The Atlantic To The West And Other Considerations

It has been a while since my last posting.  In the interim we have hiked through Porto and over to the coast. It was 91 degrees in Porto when we arrived.  In Porto we met-up with Bill & Aster, Dave's brother and sister-in-law, who will join us for the final part of our journey to Santiago. 

Bill had reserved one of the last remaining places available for the (now 6) of us overnight.  It was a very, very small room with 3 bunk beds in it.  Very tight, but a place to rest nonetheless.  With the constant din of noise outside, the light, and the heat, we did not get much sleep. Despite all that I was happy to arrive as I had contracted a stomach virus the
night before in our Albergue at Grijo and was at the limit of what I could physically do by the time we arrived in Porto.  I don't think I could have walked another kilometer.

The positive is that the heat wave broke the day we left Porto and hiked west to the coast.  It was suddenly in the 70s and breezy.  The whole atmosphere of the walk then changed.  We were no longer constantly on cobblestones and highway.  There were periods of crushed stone walkway and boardwalk!  We still had quite a lot of pavement, but now it was maybe only 40% of the day. 

Below are some photos of the Atlantic and the scenery we encountered.  It was weird to look to the west and see the sunset over the Atlantic.  It felt like it should be the Pacific!

Two days after leaving Porto, Bonnie's time on the trail was up and she departed for her journey back to the states.  We continued as a group of five after that. 

The food has been primarily bread-based and I have made it a personal challenge to find and eat salads and seafood (or other meat) whenever possible.  Being on the Atlantic helped, but sometimes things are lost in translation.  

At one restaurant pior to Porto, in an attempt to order beef (veal), Jerry and I each ended-up with a calf's hoof on our plate. It was veal alright, but not in a form we expected.  The gelatenous consistency of the thing was hard to stomach and we both ate only a few bites.   

 Sunrise color over the Atlantic
 
 Roman era signal towers

 
 Walking through a fishing village
 
  
 
 Our group of six
 
 Calf hoof is NOT what I had intended to order. Dave had a giant prawn (1) for 13 euros and Bonnie had a delicious chunk of Sea Bass for 20-something euros. Jerry and I were trying to be frugal.

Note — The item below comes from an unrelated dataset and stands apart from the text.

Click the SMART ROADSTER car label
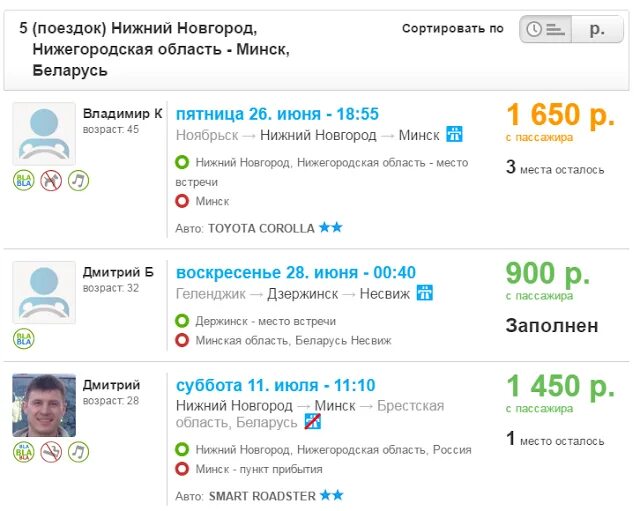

The 'veal' was about 11 euros I think
 
We learned that one can get bitoque (pronounced: B-tolk) at most cafes in Portugal...  Beef or pork with a fried egg, salad, and french fries and/or rice.  A safe choice when unsure about the menu!

 
One cafe made an arrow in my coffee to represent the yellow Camino navigation arrows
 
A rather wild cafe for Portugal .  This one had Che Guevara memorabilia everywhere!

 
Che!!
 
Che's bike??

 
A sort of pilgrim shrine along the Camino
 
Entering a town prior to Porto
 
 I found my place in the evolutionary chain of man!
 

1 comment:

jo@hoys.org said...

You have finished! BRAVO I can't imagine doing something like you have done - It must have been quite an adventure, seeing what you saw doing what you did and being able to reach Santiago. Did you place your hand on the Cathedral wall? You are completing a dream that most people will never do.